*Work to complete*
Exclude the pictures and reproduce exactly the lines that run from the one holding "Contractors in Wisconsin (113, 698)" to the end of the entries below.

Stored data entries
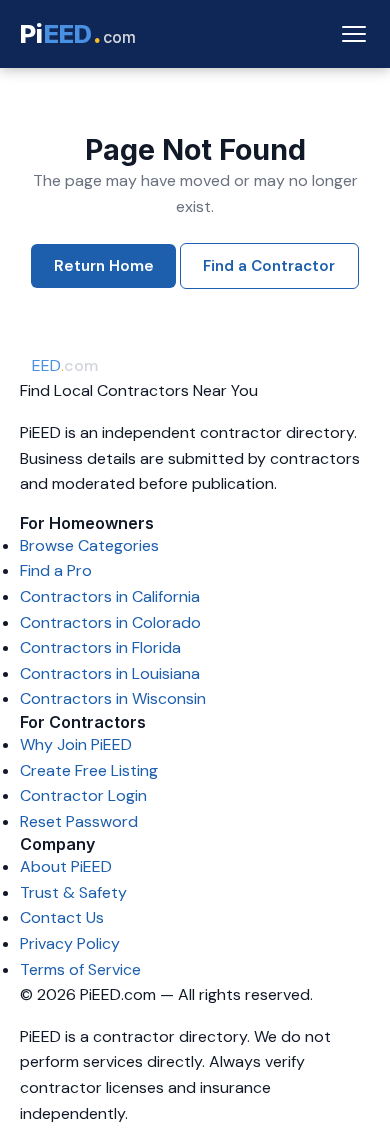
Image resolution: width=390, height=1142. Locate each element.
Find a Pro (56, 570)
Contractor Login (83, 795)
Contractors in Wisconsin (113, 698)
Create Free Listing (89, 770)
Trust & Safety (73, 892)
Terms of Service (80, 969)
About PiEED (66, 866)
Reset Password (79, 821)
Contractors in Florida (100, 647)
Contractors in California (110, 596)
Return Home (104, 266)
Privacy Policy (70, 943)
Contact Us (62, 917)
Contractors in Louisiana (110, 673)
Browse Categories (89, 545)
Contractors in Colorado (110, 622)
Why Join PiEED (76, 744)
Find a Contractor (269, 266)
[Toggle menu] (354, 34)
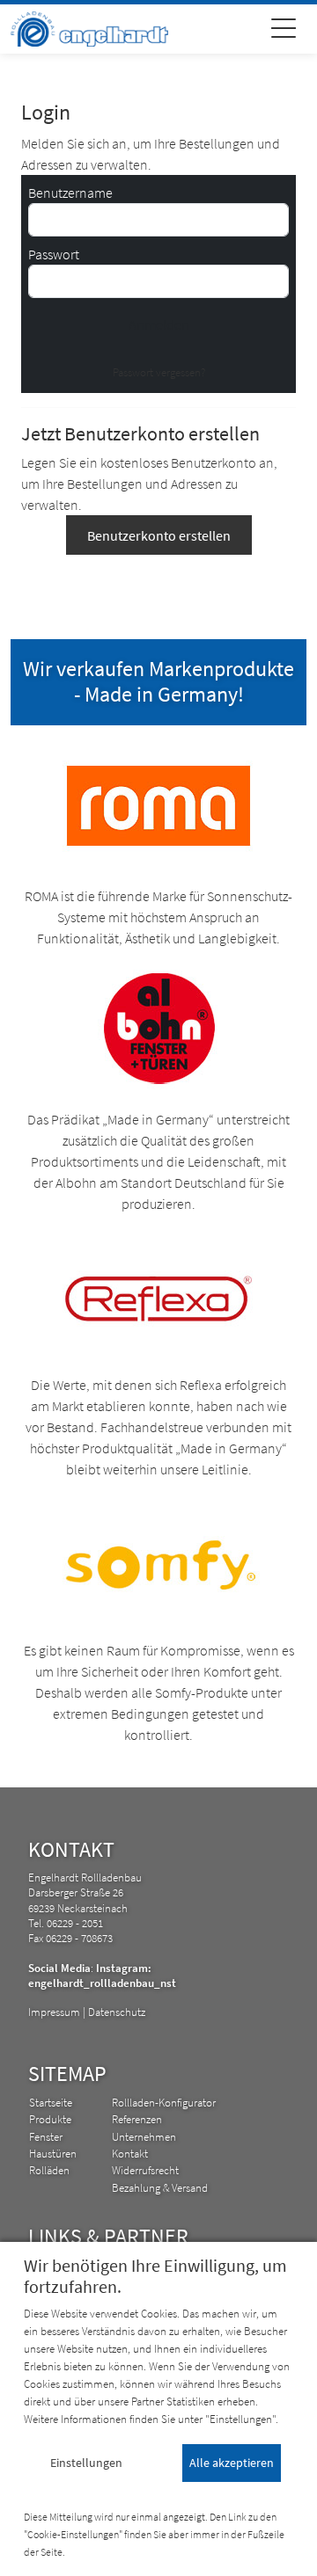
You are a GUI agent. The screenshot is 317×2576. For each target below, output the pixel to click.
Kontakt (130, 2153)
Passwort (53, 254)
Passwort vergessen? (159, 372)
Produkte (50, 2119)
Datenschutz (116, 2012)
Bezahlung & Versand (160, 2187)
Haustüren (53, 2153)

*Result of the task*
Contractors in Wisconsin (113, 698)
Create Free Listing (89, 770)
Trust & Safety (73, 892)
Terms of Service (80, 969)
About PiEED (66, 866)
Reset Password (79, 821)
Contractors in Florida (100, 647)
Contractors in California (110, 596)
Return Home (104, 266)
Privacy Policy (70, 943)
Contact Us (62, 917)
Contractors in Louisiana (110, 673)
Browse Categories (89, 545)
Contractors in Colorado (110, 622)
Why Join PiEED (76, 744)
Find a Contractor (269, 266)
[Toggle menu] (354, 34)
You are a GUI agent. The screenshot is 317×2576. For each target below, output the pixel to click.
Kontakt (130, 2153)
Passwort (53, 254)
Passwort vergessen? (159, 372)
Produkte (50, 2119)
Datenschutz (116, 2012)
Bezahlung & Versand (160, 2187)
Haustüren (53, 2153)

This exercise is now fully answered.